Recorded information:

───

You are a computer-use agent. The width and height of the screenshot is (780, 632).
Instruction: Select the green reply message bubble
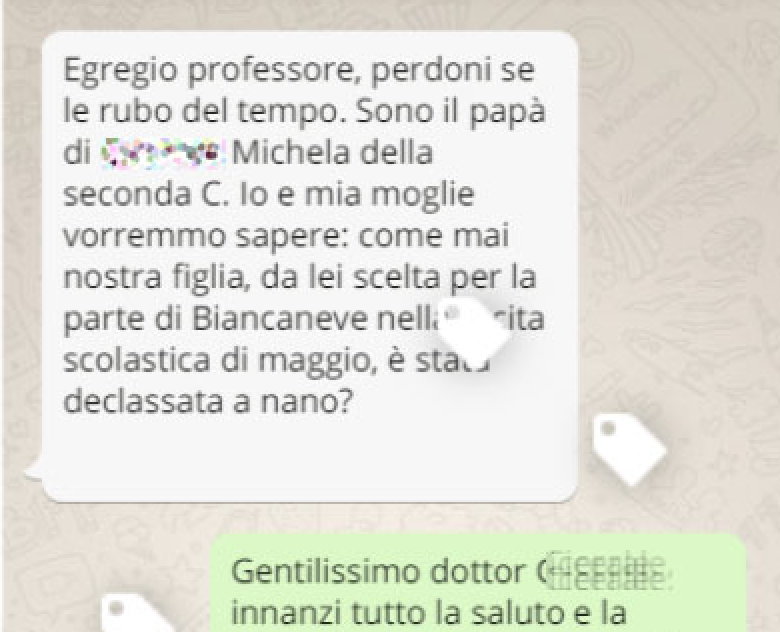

───

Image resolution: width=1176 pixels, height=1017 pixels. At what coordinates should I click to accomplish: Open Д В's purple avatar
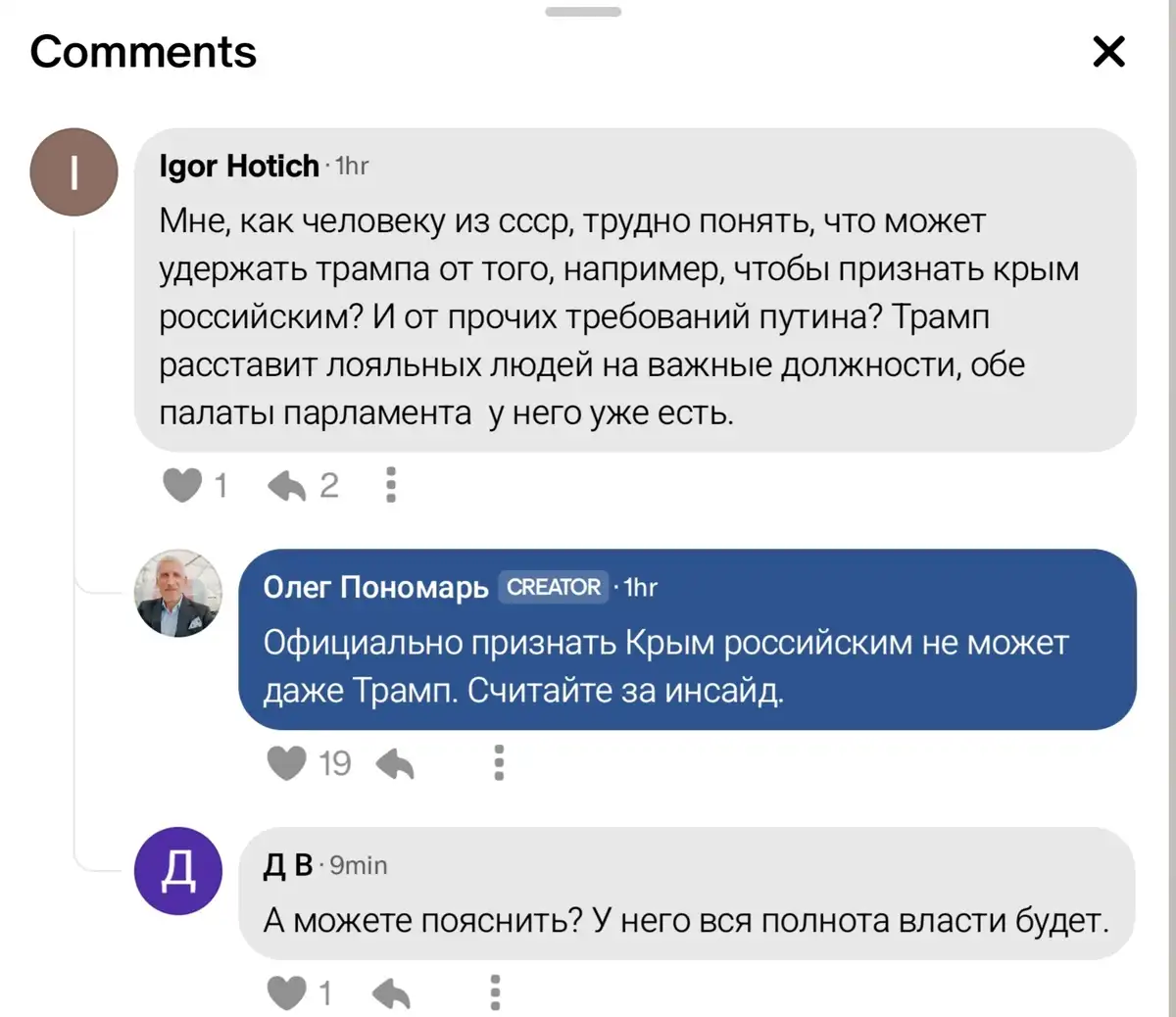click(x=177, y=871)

───

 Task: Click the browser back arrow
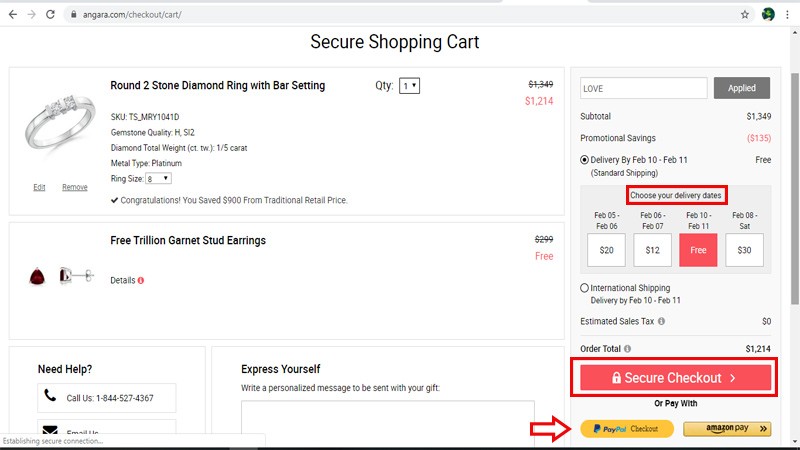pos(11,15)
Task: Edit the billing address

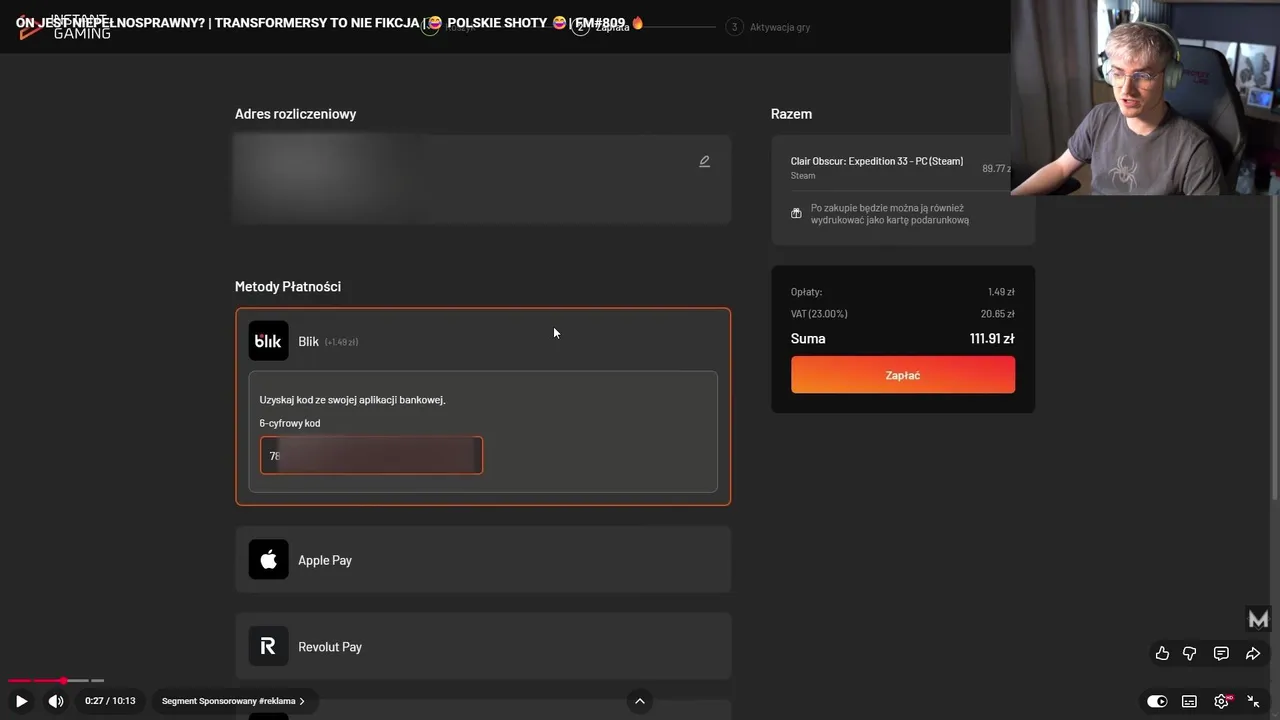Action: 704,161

───

About this exercise: From the entries above, write out only the lines starting at the line that holds "You are a computer-use" and ending at the line that holds "Instruction: Select the", keeping both and matching them exactly.

Task response:
You are a computer-use agent. The width and height of the screenshot is (780, 632).
Instruction: Select the green reply message bubble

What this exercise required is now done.